Starting with the line that contains "Task: Open the 抖音分享 tab", copy out each line through the end of the entries below, exactly as written, and nothing else.

Saved data entries:
===

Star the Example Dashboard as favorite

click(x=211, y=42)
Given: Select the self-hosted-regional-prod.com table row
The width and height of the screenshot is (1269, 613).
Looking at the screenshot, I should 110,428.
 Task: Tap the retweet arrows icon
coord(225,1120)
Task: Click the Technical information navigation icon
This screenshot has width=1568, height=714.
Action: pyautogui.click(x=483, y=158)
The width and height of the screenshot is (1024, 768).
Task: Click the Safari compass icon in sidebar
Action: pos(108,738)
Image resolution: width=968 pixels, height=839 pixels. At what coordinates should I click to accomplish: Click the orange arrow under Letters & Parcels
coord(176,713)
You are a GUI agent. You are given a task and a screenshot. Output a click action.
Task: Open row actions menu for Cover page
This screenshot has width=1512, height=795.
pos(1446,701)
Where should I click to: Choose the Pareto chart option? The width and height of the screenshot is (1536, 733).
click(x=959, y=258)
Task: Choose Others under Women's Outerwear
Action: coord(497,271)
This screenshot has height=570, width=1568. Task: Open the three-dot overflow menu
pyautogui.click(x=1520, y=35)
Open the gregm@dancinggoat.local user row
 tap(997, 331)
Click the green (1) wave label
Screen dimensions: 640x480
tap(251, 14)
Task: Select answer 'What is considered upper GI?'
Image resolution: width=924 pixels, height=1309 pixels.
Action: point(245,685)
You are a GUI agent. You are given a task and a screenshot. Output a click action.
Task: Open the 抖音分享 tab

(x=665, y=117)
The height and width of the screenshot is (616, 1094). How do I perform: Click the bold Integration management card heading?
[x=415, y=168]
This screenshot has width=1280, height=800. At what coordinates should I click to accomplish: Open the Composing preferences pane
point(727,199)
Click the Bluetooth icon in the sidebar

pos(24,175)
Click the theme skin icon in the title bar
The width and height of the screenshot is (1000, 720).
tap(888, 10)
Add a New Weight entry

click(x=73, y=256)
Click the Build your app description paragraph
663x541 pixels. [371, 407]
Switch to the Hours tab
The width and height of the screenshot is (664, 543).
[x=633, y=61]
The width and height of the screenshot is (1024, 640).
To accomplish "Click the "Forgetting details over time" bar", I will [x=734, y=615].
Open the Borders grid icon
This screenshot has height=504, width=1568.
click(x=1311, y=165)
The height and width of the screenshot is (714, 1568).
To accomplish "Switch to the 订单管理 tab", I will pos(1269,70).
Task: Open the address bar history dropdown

===

Response area:
Task: Open the 抖音分享 tab

(x=665, y=117)
The height and width of the screenshot is (616, 1094). How do I perform: Click the bold Integration management card heading?
[x=415, y=168]
This screenshot has width=1280, height=800. At what coordinates should I click to accomplish: Open the Composing preferences pane
point(727,199)
Click the Bluetooth icon in the sidebar

pos(24,175)
Click the theme skin icon in the title bar
The width and height of the screenshot is (1000, 720).
tap(888, 10)
Add a New Weight entry

click(x=73, y=256)
Click the Build your app description paragraph
663x541 pixels. [371, 407]
Switch to the Hours tab
The width and height of the screenshot is (664, 543).
[x=633, y=61]
The width and height of the screenshot is (1024, 640).
To accomplish "Click the "Forgetting details over time" bar", I will [x=734, y=615].
Open the Borders grid icon
This screenshot has height=504, width=1568.
click(x=1311, y=165)
The height and width of the screenshot is (714, 1568).
To accomplish "Switch to the 订单管理 tab", I will pos(1269,70).
Task: Open the address bar history dropdown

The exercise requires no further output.